[lxc-devel] [RFC PATCH 11/11] loop: Allow priveleged operations for root in the namespace which owns a device

Tue May 27 07:16:26 UTC 2014

On Mon, May 26, 2014 at 10:39:22PM -0400, Michael H. Warfield wrote:
> On Tue, 2014-05-27 at 03:36 +0200, Serge E. Hallyn wrote:
> > Quoting Michael H. Warfield (mhw at WittsEnd.com):
> > > On Mon, 2014-05-26 at 11:16 +0200, Seth Forshee wrote:
> > > > On Fri, May 23, 2014 at 08:48:25AM +0300, Marian Marinov wrote:
> > > > > -----BEGIN PGP SIGNED MESSAGE-----
> > > > > Hash: SHA1
> > > > > 
> > > > > One question about this patch.
> > > > > 
> > > > > Why don't you use the devices cgroup check if the root user in that namespace is allowed to use this device?
> > > > > 
> > > > > This way you can be sure that the root in that namespace can not access devices to which the host system did not gave
> > > > > him access to.
> > > 
> > > > That might be possible, but I don't want to require something on the
> > > > host to whitelist the device for the container. Then loop would need to
> > > > automatically add the device to devices.allow, which doesn't seem
> > > > desirable to me. But I'm not entirely opposed to the idea if others
> > > > think this is a better way to go.
> > > 
> > > I don't see any safe way to avoid it.  The host has to be in control of
> > > what devices can and can not be accessed by the container.
> 
> > Disagree.  loop%d is meaningless until it is attached to a file.  So
> > whether a container can use loop2 vs loop9 is meaningless.  The point
> > of Seth's loopfs as I understood it is that the container simply gets a
> > unique (not visible to host or any other containers) set of loop devices
> > which it can attach to files which it owns.  So long as the host can't
> > see the container's loop devices (i.e. so it unwittently mounts it when
> > looking for a particular UUID for /var), it won't get fooled by them.
> 
> > So in this case *if* we can do it, a purely namespaced approach - meaning
> > that we restrict visibility of a particular loopdev to one container - is
> > perfect.  
> 
> And in that "*if" is a cloud that says "then a miracle occurs" and that
> miracle needs a lot more detail.  How that translates into what is and
> is not visible and what can be mimiced in a container becomes important
> (to say nothing of notifying its udev).  I think this loopfs thing is
> the answer for the loop device case, we just need to clear up those
> details and exorcise the devils we find in them.  The loop devices are
> unique while they strangely seem to work with minimal leakage already
> (all meta data at this time).
> 
> Seth remarked that, maybe, he's not paranoid enough.  You know that I'm
> a well trained professional paranoid and I accept if people think I'm
> overly paranoid (is that even possible?).  Even paranoids have enemies
> and just because you're paranoid it doesn't mean they're not out to get
> you.  While I admit that total isolation is virtually (excuse the pun)
> impossible that doesn't mean I don't strive to maximize the isolation
> and analyze the possibilities and consequences of compromise.
> 
> As I stated, "I don't see any way to avoid it".  I would love to be
> proven wrong.  It would permit my life to be so much more easy.  But how
> can we allow this without the host in control of it and directing things
> to the containers?  A container may request something and the host can
> grant it but the container should not be capable of demanding a device
> over and above the control of the host.  How do we define the rules that
> say what a container can do and what it cannot do without it involving
> knowledge in the host (whitelisting as Seth call's it) of what is and is
> not allowed in the container?

I need to post some code so we have something concrete to discuss, just
haven't gotten to it yet due to travel and meetings. I'll try to work
the code into something presentable and send it out later today.

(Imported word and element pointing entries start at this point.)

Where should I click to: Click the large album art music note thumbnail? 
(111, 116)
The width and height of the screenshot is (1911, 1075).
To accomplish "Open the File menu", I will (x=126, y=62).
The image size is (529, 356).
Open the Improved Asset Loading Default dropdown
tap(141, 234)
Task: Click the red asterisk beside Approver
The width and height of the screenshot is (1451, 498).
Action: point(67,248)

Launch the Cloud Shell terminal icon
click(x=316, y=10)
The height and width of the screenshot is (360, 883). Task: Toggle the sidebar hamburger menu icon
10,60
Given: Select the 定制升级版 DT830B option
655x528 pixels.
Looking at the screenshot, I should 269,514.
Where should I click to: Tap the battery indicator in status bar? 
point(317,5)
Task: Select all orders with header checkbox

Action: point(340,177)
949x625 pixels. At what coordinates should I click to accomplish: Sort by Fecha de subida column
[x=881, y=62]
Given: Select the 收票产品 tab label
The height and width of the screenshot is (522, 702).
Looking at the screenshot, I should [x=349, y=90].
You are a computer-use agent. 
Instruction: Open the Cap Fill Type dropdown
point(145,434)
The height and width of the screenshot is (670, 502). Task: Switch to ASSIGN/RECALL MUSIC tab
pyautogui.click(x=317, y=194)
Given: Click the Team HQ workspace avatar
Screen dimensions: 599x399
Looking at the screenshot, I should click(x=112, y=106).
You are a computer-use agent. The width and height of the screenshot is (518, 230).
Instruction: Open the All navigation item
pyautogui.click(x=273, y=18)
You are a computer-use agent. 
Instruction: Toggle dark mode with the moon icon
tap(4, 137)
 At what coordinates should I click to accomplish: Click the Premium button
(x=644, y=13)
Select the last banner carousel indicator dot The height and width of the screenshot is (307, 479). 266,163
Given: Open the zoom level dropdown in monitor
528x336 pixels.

But in loopfs the kernel would ultimately controls directing loop devs
to containers based on the mount. A container can request a free loop
device via loop-control, and one gets assigned to that mount. Userspace
can ask for a specific loop device number, but if that device is
associated with a different mount that will fail, so the container can't
gain access to another context's loop device. The container has access
to only its loop devices by virtue of not having device nodes for any
other devices.

> We already have the problem that the container devices.allow and
> devices.deny are major and minor based, which we know is fundamentally
> flawed in a udev environment.  We specify major:minor in the
> configuration files as if they are cast in cement (which they are in all
> common cases) but they are not in the general case.  Greg K-H hammers on
> this frequently.
> 
> The loop devices are unique and deserve a unique solution, I'll agree.
> But I'm also comfortable that the host should have rules and procedures
> to whitelist hard devices and loop devices and manage their transfer
> and/or sharing into the containers.

I'm aiming for being able to use the same tools to manage loop device in
a container as on the host. If the whole thing needs to be managed by a
process on the host then I suspect we need something more like
intercepting ioctls on loop-control within the container so the manager
can handle them.